At both December 31, 2006 and 2005, the Company had outstanding $1.4 billion in short-term debt and at December 31, 2006 and
2005, had outstanding $10.0 billion and $9.5 billion in long-term debt, respectively.
Debt Issuances. On December 21, 2006, the Holding Company issued junior subordinated debentures with a face amount of
$1.25 billion. The debentures are scheduled for redemption on December 15, 2036; the final maturity of the debentures is December 15,
2066. The Holding Company may redeem the debentures (i) in whole or in part, at any time on or after December 15, 2031 at their principal
amount plus accrued and unpaid interest to the date of redemption, or (ii) in certain circumstances, in whole or in part, prior to
December 15, 2031 at their principal amount plus accrued and unpaid interest to the date of redemption or, if greater, a make-whole price.

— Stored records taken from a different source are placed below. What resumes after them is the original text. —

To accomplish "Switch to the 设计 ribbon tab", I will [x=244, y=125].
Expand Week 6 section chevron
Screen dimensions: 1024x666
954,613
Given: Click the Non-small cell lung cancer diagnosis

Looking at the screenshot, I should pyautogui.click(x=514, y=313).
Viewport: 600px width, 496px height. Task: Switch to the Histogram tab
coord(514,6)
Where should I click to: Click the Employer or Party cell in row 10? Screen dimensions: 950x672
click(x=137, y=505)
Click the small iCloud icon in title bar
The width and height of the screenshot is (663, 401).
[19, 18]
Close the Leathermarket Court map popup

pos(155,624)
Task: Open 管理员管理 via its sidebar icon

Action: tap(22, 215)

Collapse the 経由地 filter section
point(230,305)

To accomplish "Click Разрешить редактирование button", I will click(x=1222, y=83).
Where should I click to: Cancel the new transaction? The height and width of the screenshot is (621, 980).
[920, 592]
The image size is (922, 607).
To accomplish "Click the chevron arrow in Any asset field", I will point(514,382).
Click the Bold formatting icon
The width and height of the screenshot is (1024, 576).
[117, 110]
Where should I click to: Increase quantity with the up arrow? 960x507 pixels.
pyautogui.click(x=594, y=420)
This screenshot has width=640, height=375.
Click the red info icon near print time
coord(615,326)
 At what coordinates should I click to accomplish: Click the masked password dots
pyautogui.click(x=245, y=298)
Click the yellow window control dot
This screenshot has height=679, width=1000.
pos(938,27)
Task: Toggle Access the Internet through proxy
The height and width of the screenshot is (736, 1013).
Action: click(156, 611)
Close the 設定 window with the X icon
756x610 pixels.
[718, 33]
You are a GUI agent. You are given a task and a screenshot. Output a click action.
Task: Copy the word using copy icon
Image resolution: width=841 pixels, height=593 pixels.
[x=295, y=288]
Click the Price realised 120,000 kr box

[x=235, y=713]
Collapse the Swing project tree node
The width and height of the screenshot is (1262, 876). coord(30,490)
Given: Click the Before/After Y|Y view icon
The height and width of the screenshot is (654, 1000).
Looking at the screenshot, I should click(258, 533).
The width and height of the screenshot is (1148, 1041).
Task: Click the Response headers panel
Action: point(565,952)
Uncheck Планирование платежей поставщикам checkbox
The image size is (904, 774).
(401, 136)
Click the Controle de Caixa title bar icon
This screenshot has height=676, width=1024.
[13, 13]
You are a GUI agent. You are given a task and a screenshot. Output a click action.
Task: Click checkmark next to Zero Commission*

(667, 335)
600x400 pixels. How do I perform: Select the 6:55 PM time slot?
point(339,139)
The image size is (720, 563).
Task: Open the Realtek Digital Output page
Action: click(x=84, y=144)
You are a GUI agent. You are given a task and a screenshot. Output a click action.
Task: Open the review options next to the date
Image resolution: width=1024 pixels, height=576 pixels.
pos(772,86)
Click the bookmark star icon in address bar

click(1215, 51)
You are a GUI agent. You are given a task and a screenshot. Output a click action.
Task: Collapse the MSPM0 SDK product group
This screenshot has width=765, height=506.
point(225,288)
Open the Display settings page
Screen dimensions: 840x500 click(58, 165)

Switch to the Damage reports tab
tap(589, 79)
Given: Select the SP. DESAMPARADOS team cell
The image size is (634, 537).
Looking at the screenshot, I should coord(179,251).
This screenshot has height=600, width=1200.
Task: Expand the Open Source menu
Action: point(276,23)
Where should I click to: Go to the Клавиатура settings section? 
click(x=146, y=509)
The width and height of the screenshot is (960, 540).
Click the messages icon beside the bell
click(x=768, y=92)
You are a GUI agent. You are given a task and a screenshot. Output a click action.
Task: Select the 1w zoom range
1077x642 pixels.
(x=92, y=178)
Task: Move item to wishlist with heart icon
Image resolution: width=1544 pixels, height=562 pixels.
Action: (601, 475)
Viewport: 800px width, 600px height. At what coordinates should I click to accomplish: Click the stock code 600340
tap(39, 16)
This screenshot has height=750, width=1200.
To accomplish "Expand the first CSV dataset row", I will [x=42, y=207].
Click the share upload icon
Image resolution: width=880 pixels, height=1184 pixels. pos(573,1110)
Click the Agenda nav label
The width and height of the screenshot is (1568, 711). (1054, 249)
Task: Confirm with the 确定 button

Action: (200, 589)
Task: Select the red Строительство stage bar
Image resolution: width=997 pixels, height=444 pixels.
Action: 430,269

Interest is payable semi-annually at a fixed rate of 6.40% up to, but not including, the scheduled redemption date. In the event the
debentures are not redeemed on or before the scheduled redemption date, interest will accrue at an annual rate of three-month LIBOR plus
a margin equal to 2.205%, payable quarterly in arrears. The Holding Company has the right to, and in certain circumstances the
requirement to, defer interest payments on the debentures for a period up to ten years. Interest compounds during such periods of
deferral. In connection with the issuance of the debentures, the Holding Company entered into a replacement capital covenant (“RCC”). As
a part of the RCC, the Holding Company agreed that it will not repay, redeem, or purchase the debentures on or before December 15,
2056, unless, subject to certain limitations, it has received proceeds from the sale of specified capital securities. The RCC will terminate
upon the occurrence of certain events, including an acceleration of the debentures due to the occurrence of an event of default. The RCC
is not intended for the benefit of holders of the debentures and may not be enforced by them. The RCC is for the benefit of holders of one
or more other designated series of its indebtedness (which will initially be its 5.70% senior notes due June 15, 2035).
On June 28, 2006, Timberlake Financial L.L.C. (“Timberlake”), a subsidiary of RGA, completed an offering of $850 million of Series A
Floating Rate Insured Notes due June 2036, which is included in the Companys long-term debt. Interest on the notes will accrue at an
annual rate of 1-month LIBOR plus a base margin, payable monthly. The notes represent senior, secured indebtedness of Timberlake with
no recourse to RGA or its other subsidiaries. Up to $150 million of additional notes may be offered in the future. The proceeds of the
offering provide long-term collateral to support Regulation XXX statutory reserves on 1.5 million term life insurance policies with guaranteed
level premium periods reinsured by RGA Reinsurance Company, a U.S. subsidiary of RGA.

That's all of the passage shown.